The ruins of Vijayanagara, the former capital of the Vijayanagara Empire flourished between the 14th and the 16th centuries in Hampi, Karnataka, they are listed as a UNESCO World Heritage Site. Only eight km away from this holy and peaceful place the hell of the Indian iron ore rush is taking place.
The international boom has made India the third largest exporter of iron ore in the world; a third of the exports came from the Bellary area. The Mining and Geology Department records show, that this region alone exported 15 million tones of high quality iron ore worth $67 million overseas, mainly to China.
A boom in the construction industry there, accelerated by the 2008 Olympic Games in Beijing, pushed the international price of iron ore from $17 per tonne in 2000-2001 to its peak-in 2004-2005- when the price touched $75.
At present, most of the iron ore is exported (60%). Therefore, there is growing demand from the Indian Steel giants for reducing export and supplying it to the Indian market.

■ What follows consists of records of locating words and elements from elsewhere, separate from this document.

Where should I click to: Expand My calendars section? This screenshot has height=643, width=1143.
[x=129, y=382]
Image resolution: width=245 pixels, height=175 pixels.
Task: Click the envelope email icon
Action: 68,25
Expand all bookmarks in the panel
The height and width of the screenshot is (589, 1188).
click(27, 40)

The giants of the industry - Arcelor Mittal, Posco, Tata Steel all want to build steel plants. In 2008 Steel prices have almost doubled surpassing $700 per ton. This excess demand for steel is adding tightness to markets for steel-making raw materials like iron ore. The demand for iron ore is so great that some countries are moving to ban exports in order to keep domestic prices at reasonable levels.
In India, the shift to privatisation and open market economy after the new economic policies has pushed women and children into the informal labour force. Especially in sectors like mining where the deregulation of laws is common to attract direct and private investments. Meanwhile the collapse of agriculture due to recurrent drought and mechanization forced the landless agricultural labourers to look for other means of wage earnings.
The migrants from the decimated agricultural sector started floating from mining plot to mining plot searching for sustenance in an informal system of contract labour in the mining triangle.
By 2005, the hectic scramble for iron ore led to an uncontrollable social and ecological chaos in the Bellary – Hospet – Sandur district. Most of the mining operations are done by small illegal mining companies, which do not follow any environmental or social regulation.
The working and living conditions of the workers are highly exploitative, inhuman and do not have even the very basic amenities either for work safety or for minimum human living needs. Lack of even basic facilities has led to high level of insanitation, ill health and social chaos. Bellary has the highest incidence of HIV in Karnataka.
The mining dust, a suffocating rust-coloured cloud coats everything in and around the mining triangle. Mine workers are developing more serious and chronic illnesses like tuberculosis, silicosis, cancers and respiratory illnesses so they became unable to perform any labour and have to push their children earlier into this hazardous industry.
Around 60,000 daily wage labourers work in the district in the iron ore mines, half of them children under the age of 14 and around 20,000 women. The daily wages paid for men is around 1,20 euro, for women around 0,76 euro and for children 0,53 euro, a family earns about 15-22 euro a week during the peak period.
Once famous for its sandalwood forests and abundant wildlife, the area now trembles with the blasting of ore-laden hillsides and the rumble of lorries transporting rock from the mines to ports around India. The uncontrolled mining has had serious consequences, from the illegal exploitation of forestlands to widespread pollution, rampant corruption and exploitation of child labour.